Well my guess for yesterday afternoon was about as bad as I can do. Obviously the negatives dominated the local area around Tucson - only 7 of the 91 Alert gauges had rain yesterday, and the highest amount was 0.59 way down south at Tubac.
So what went wrong - I think that it was mainly related to the dry air in the upper-troposphere curling across southeast Arizona and keeping there from being much activity to the east - as per the WRF forecast. Although there were more storms to the east than the WRF indicated, they were not widespread and didn't produce any significant, organized outflows. With the GoC surge and increasing low-level moisture, the Tucson sounding at 00Z yesterday afternoon had substantial CAPE, but needed mesoscale convergence to kick it loose. That didn't happen.
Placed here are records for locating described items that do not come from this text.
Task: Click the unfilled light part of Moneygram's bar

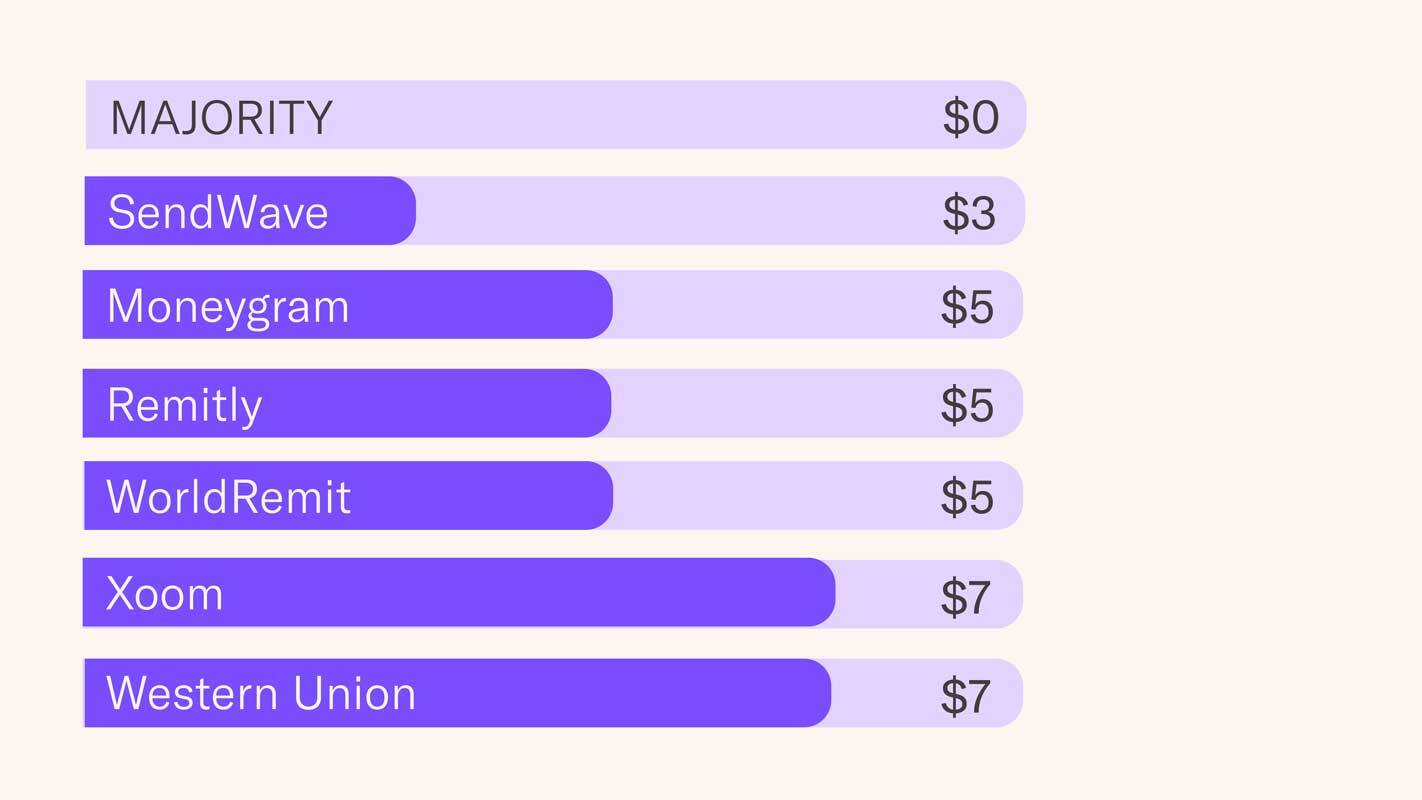Action: 770,305
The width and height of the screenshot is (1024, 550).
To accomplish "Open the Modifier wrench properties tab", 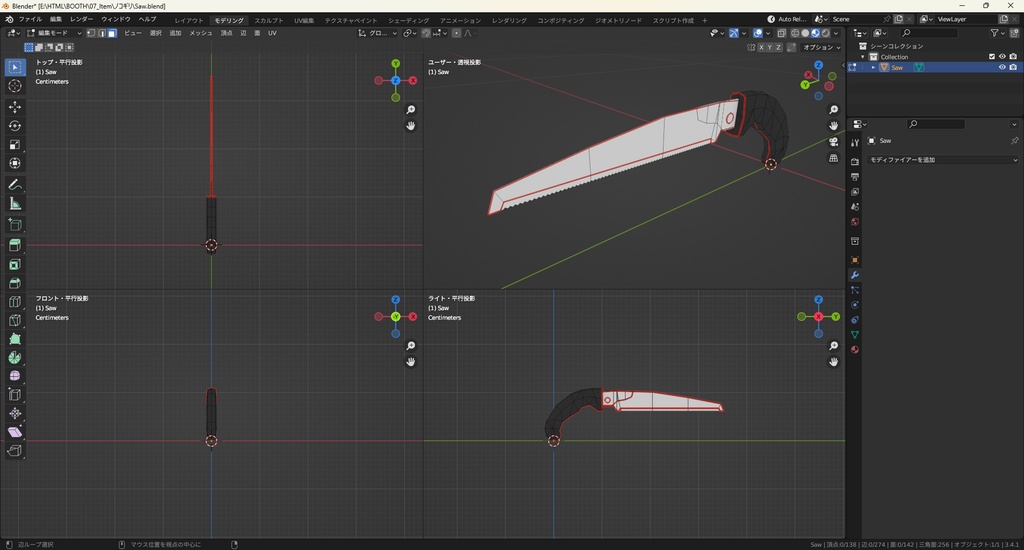I will [855, 275].
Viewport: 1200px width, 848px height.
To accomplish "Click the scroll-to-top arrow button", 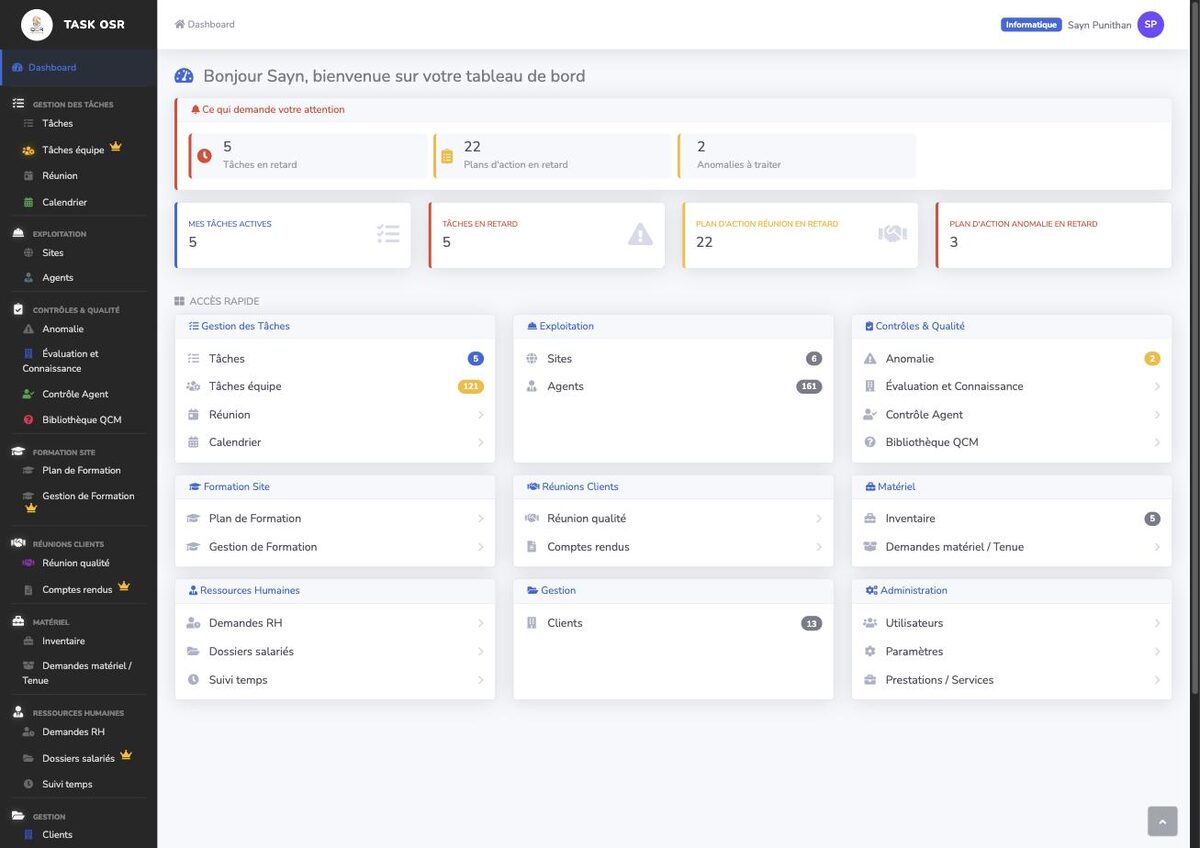I will pos(1162,821).
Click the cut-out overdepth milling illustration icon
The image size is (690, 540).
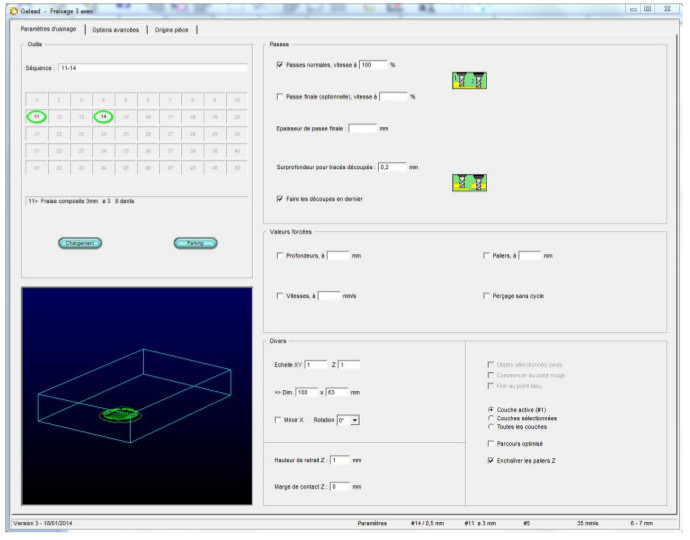point(468,182)
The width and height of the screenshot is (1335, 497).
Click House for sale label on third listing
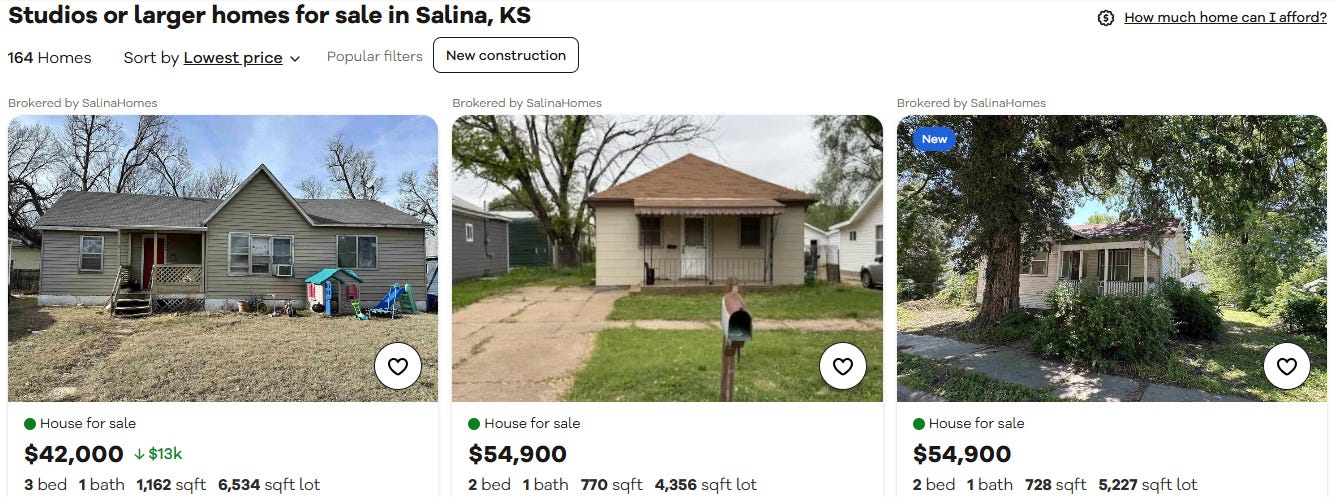(977, 424)
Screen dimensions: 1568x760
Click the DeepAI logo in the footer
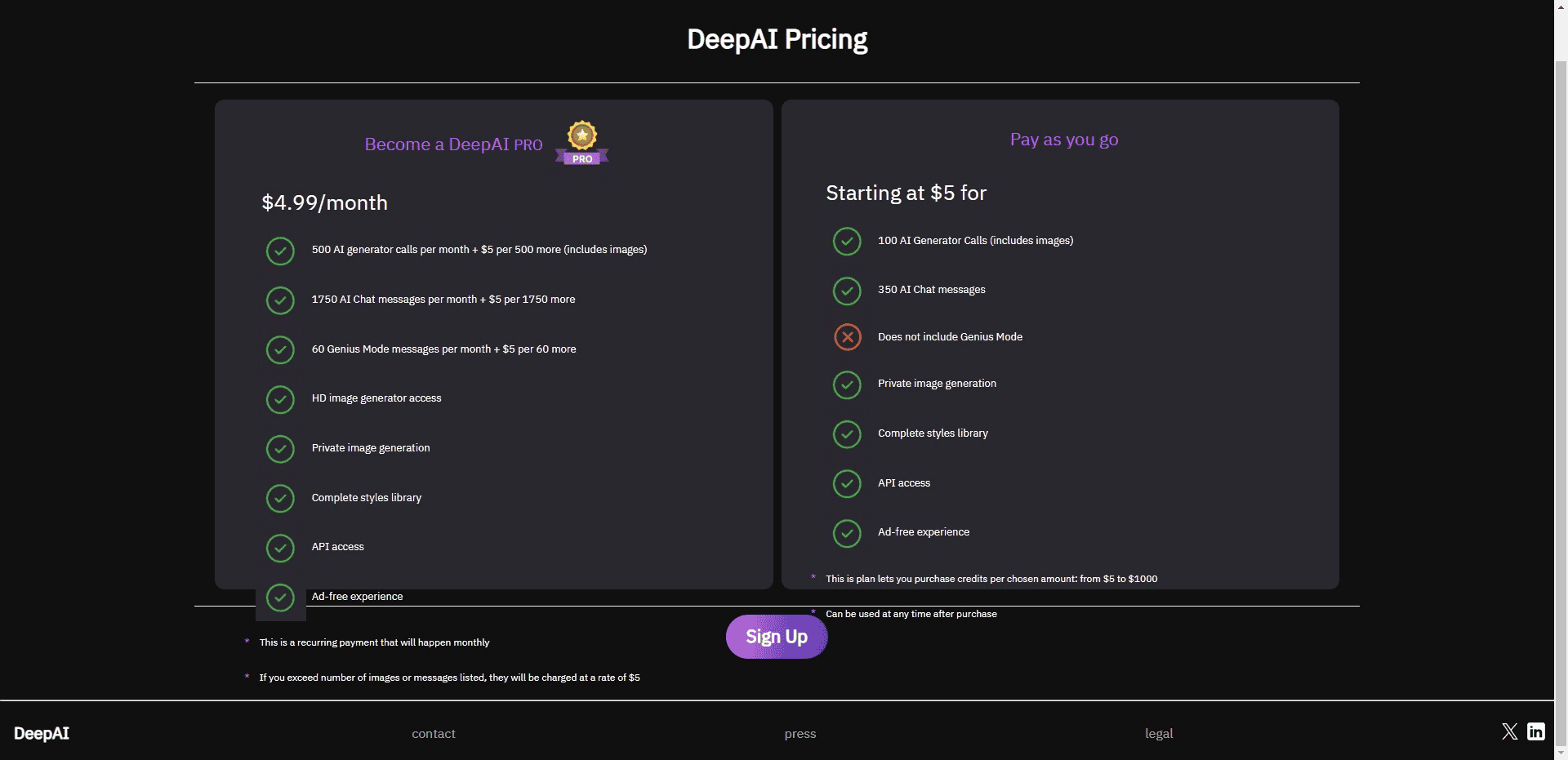pyautogui.click(x=42, y=733)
As for today - moisture is way up as expected and there is substantial CAPE at both TUS and PHX this morning. El Paso is fairly stable so we have to assume that the air over the southeastern mountains is somewhat like the Tucson sounding. Morning wind shear from middle to upper levels is unidirectional but the NAM indicates that the wind profiles may improve by evening. Mainly a shear zone affecting southeast Arizona today and with no data from the south, it is hard to have much confidence in the model predicted winds aloft. So, there will be a lot of small and mesoscale interactions driving the evolution of storms today - good potential for more severe across all of southern Arizona and Phoenix could get hit by a strong, severe storm event. The chances are probably better for here at house today, but, even though it's not a binary call like yesterday, the shear profile could throw anvils over this part of town. So it's wait and see, as per many to most storm days down here.
The other wild card at play here is that there is a lot of strong morning storm activity out to the west of Tucson. If these storms continue to build produce early, cool outflows, that would complicate things greatly. I got a couple photos as sunrise showers moved by, producing an early morning rainbow. I'll post these to the blog later today.